El Málaga pierde todas sus opciones de clasificarse para la UEFA

"Tenemos que dar una alegría a la afición", repetían el sábado los jugadores de la Real para automotivarse después del regalo de la salvación que le dejaron Celta y Valladolid. Pues bien, el público les despidió con pañuelos blancos en señal de protesta por el mal partido y por la mala temporada. Su mal no fue la relajación, sino la falta de fútbol que le ha acompañado buena parte de la temporada y que le ha hecho convertir los partidos en una sucesión de trompicones que sólo conducían al sufrimiento.
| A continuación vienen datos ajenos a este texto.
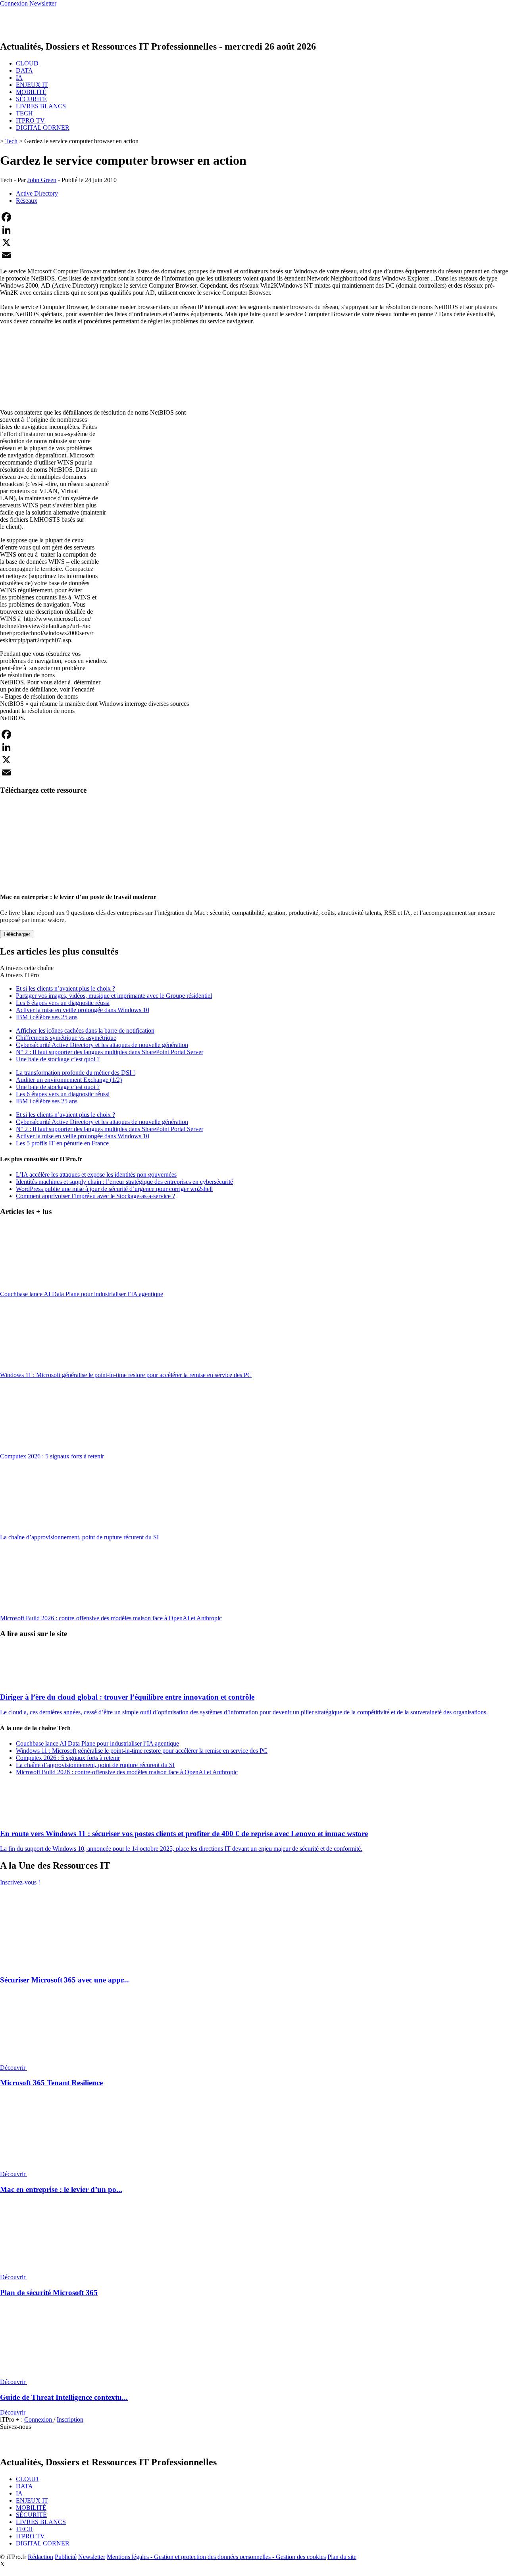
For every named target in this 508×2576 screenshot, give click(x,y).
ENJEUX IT (32, 84)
Ayer también, porque el Málaga, que apuraba sus últimas aspiraciones de clasificación para la UEFA, le planteó un partido cerrado en el centro del campo, con sobreabundancia de futbolistas y un trajín tan esforzado como insulso. Había que ahogar a la Real en medio campo y el Málaga lo consiguió, pero a cambio también se ahogó el equipo de Juande Ramos que sólo tuvo dos jugadores clarividentes: Duda, por la banda izquierda, y Miguel Ángel por el centro. Los demás a correr y a luchar. La Real no tenía ninguno y el partido se convertía en lo más parecido a un atasco en hora punta.

REAL SOCIEDAD 1 - MÁLAGA 1

Real Sociedad: Alberto; López Rekarte, Kvarme (De Paula, m. 45), Schürrer, Aranzabal; Karpin, Xabi Alonso, Aranburu, Gabilondo (Potillon, m. 45); Nihat (De Paula, m. 45) y Kovacevic.
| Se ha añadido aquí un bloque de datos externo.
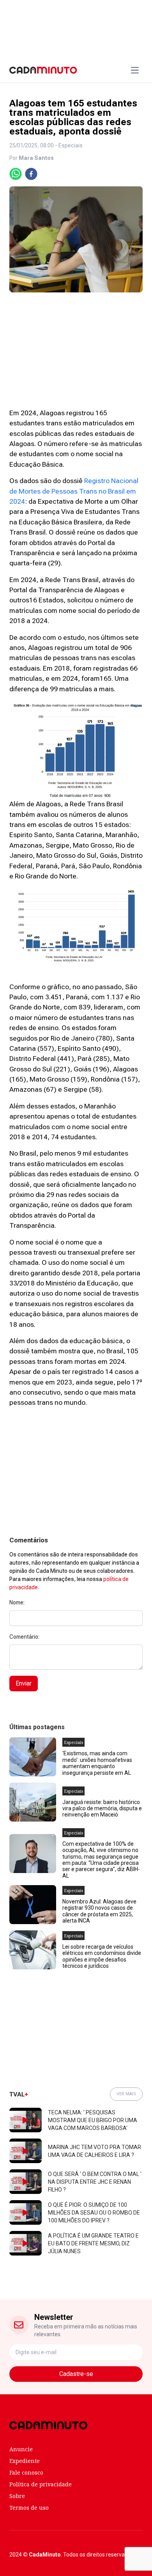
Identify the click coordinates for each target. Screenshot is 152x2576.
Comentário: (24, 1637)
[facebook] (31, 174)
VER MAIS (126, 2093)
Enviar (24, 1683)
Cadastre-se (76, 2374)
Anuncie (21, 2449)
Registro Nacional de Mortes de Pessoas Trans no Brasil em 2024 (73, 491)
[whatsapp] (15, 174)
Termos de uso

Málaga: Arnau; Gerardo, Litos (Diego Alonso, m. 45), Josemi, Duda; Romero, Leko; Edgar (Rojas, m. 8) (Canabal, m. 37), Miguel Angel, Insúa; y Salva.

Goles: 0-1. M. 63. Libre directo de Duda que soprende a Alberto, tras superar a la barrera.

1-1. M. 71. Jugada de Lee que centra desde la izquierda y Kovacevic se anticipa en el área pequeña a la defensa, muy estática.

Árbitro: Muñiz Fernández. Amonestó a Kvarme, Aranburu, de la Real Sociedad, y a Litos y Romero, del Málaga.

Unos 20.000 espectadores en Anoeta. De Pedro, que no pudo jugar por estar lesionado, recibió la insignia de oro y brillantes de la Real Sociedad, club que abandonará el 30 de junio. El público despidió al equipo con pañuelos.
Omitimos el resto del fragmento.